Perkins-Taylor Family Says Thanks for Educating Four Generations
Brenda Perkins ’79 and her family
It’s easy to understand why Brenda Perkins ’79 has made a gift to Swarthmore in her will: four generations of her family have attended the College; she grew up on campus as a self-described “faculty brat” and never applied anywhere else; Swarthmore is where she met her husband, Mark Taylor ’80; and she is the veterinarian for the animals in the biology and psychology research labs.
“It was sort of a no-brainer,” she says of the bequest. “My husband and I strongly believe in supporting the institutions we went to.

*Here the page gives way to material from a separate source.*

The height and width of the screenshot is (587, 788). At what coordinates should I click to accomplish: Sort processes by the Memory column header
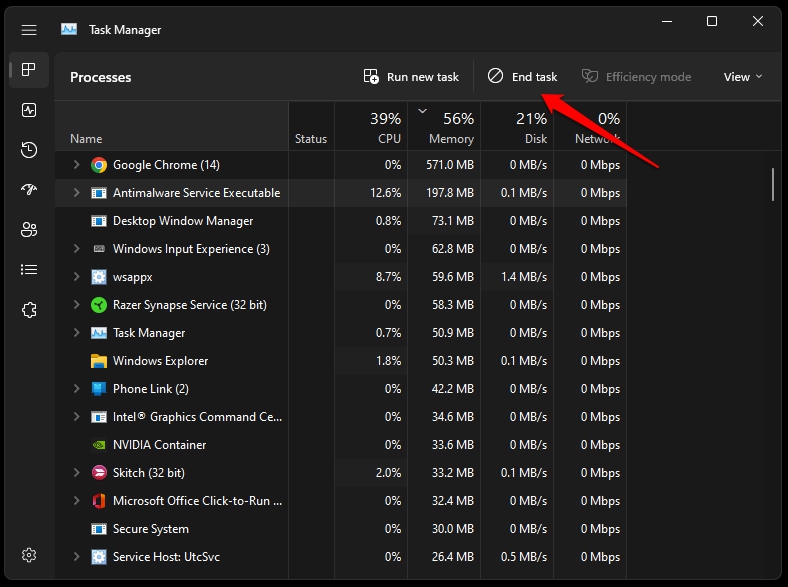tap(444, 126)
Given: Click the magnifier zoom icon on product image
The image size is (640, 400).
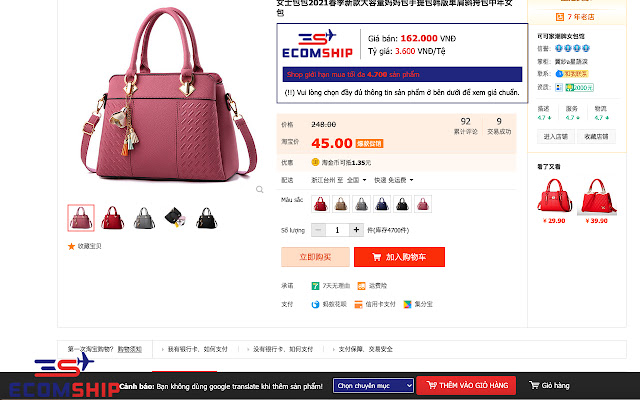Looking at the screenshot, I should (260, 189).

I think Swarthmore’s been in our will for as long as we’ve had a will.”
The couple has intentionally not put any restrictions on their gift. “I think institutional needs change, so I leave it up to the institution to figure out where the money needs to go,” Brenda says.
The family legacy at Swarthmore began more than a century ago; Brenda’s grandfather, E. Russell Perkins, graduated in 1911. Her father, Edward Perkins, and mother, Jean Ashmead Perkins, both graduated in 1949, and her mother taught French at Swarthmore for more than 30 years. Brenda and Mark were married in the Meetinghouse on campus, and their oldest son, Ian Perkins-Taylor, earned a biology degree in 2013.
“We are a Swarthmore-ingrained family,” says Brenda, who expressed gratitude for the education she received and for the lifelong friendships she made while playing hockey, squash, and lacrosse. “My mother also has the College in her will. And if my son ever makes a will, he might put Swarthmore in there too!”